HOW TO COMPLETE THIS TASK: Return every line below exactly, without dropping any.

Data extracted from a collection:
═══

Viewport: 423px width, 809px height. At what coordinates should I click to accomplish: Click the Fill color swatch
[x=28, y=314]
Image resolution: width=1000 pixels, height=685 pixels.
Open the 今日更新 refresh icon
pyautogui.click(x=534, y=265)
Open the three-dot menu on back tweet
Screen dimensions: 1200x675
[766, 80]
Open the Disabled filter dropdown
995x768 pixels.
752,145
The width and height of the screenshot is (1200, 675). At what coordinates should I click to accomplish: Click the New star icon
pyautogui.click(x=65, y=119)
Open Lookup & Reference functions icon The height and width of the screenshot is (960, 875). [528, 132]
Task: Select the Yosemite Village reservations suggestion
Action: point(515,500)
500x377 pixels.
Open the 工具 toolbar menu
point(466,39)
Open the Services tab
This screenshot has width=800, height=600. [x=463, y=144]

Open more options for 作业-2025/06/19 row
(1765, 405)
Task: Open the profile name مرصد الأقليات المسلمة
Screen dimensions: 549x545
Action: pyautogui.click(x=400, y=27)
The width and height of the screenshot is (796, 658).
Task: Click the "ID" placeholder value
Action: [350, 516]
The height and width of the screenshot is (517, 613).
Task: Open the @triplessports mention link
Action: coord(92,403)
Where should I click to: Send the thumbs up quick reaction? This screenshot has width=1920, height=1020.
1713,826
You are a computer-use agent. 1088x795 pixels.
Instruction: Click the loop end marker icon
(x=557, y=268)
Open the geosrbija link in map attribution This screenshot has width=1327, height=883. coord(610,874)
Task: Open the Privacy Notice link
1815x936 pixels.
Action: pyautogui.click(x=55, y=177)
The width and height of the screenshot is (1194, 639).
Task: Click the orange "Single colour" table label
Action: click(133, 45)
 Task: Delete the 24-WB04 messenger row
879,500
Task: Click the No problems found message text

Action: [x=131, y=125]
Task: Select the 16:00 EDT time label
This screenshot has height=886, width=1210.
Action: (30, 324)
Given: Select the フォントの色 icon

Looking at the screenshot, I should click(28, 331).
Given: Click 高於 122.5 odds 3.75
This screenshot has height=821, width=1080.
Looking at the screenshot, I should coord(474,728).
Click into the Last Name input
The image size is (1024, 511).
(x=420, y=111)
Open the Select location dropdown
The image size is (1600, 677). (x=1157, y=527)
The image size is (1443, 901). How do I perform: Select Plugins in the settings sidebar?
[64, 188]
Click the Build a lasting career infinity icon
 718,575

═══

OUTPUT BELOW:
Viewport: 423px width, 809px height. At what coordinates should I click to accomplish: Click the Fill color swatch
[x=28, y=314]
Image resolution: width=1000 pixels, height=685 pixels.
Open the 今日更新 refresh icon
pyautogui.click(x=534, y=265)
Open the three-dot menu on back tweet
Screen dimensions: 1200x675
[766, 80]
Open the Disabled filter dropdown
995x768 pixels.
752,145
The width and height of the screenshot is (1200, 675). At what coordinates should I click to accomplish: Click the New star icon
pyautogui.click(x=65, y=119)
Open Lookup & Reference functions icon The height and width of the screenshot is (960, 875). [528, 132]
Task: Select the Yosemite Village reservations suggestion
Action: point(515,500)
500x377 pixels.
Open the 工具 toolbar menu
point(466,39)
Open the Services tab
This screenshot has width=800, height=600. [x=463, y=144]

Open more options for 作业-2025/06/19 row
(1765, 405)
Task: Open the profile name مرصد الأقليات المسلمة
Screen dimensions: 549x545
Action: pyautogui.click(x=400, y=27)
The width and height of the screenshot is (796, 658).
Task: Click the "ID" placeholder value
Action: [350, 516]
The height and width of the screenshot is (517, 613).
Task: Open the @triplessports mention link
Action: coord(92,403)
Where should I click to: Send the thumbs up quick reaction? This screenshot has width=1920, height=1020.
1713,826
You are a computer-use agent. 1088x795 pixels.
Instruction: Click the loop end marker icon
(x=557, y=268)
Open the geosrbija link in map attribution This screenshot has width=1327, height=883. coord(610,874)
Task: Open the Privacy Notice link
1815x936 pixels.
Action: pyautogui.click(x=55, y=177)
The width and height of the screenshot is (1194, 639).
Task: Click the orange "Single colour" table label
Action: click(133, 45)
 Task: Delete the 24-WB04 messenger row
879,500
Task: Click the No problems found message text

Action: [x=131, y=125]
Task: Select the 16:00 EDT time label
This screenshot has height=886, width=1210.
Action: (30, 324)
Given: Select the フォントの色 icon

Looking at the screenshot, I should click(28, 331).
Given: Click 高於 122.5 odds 3.75
This screenshot has height=821, width=1080.
Looking at the screenshot, I should coord(474,728).
Click into the Last Name input
The image size is (1024, 511).
(x=420, y=111)
Open the Select location dropdown
The image size is (1600, 677). (x=1157, y=527)
The image size is (1443, 901). How do I perform: Select Plugins in the settings sidebar?
[64, 188]
Click the Build a lasting career infinity icon
 718,575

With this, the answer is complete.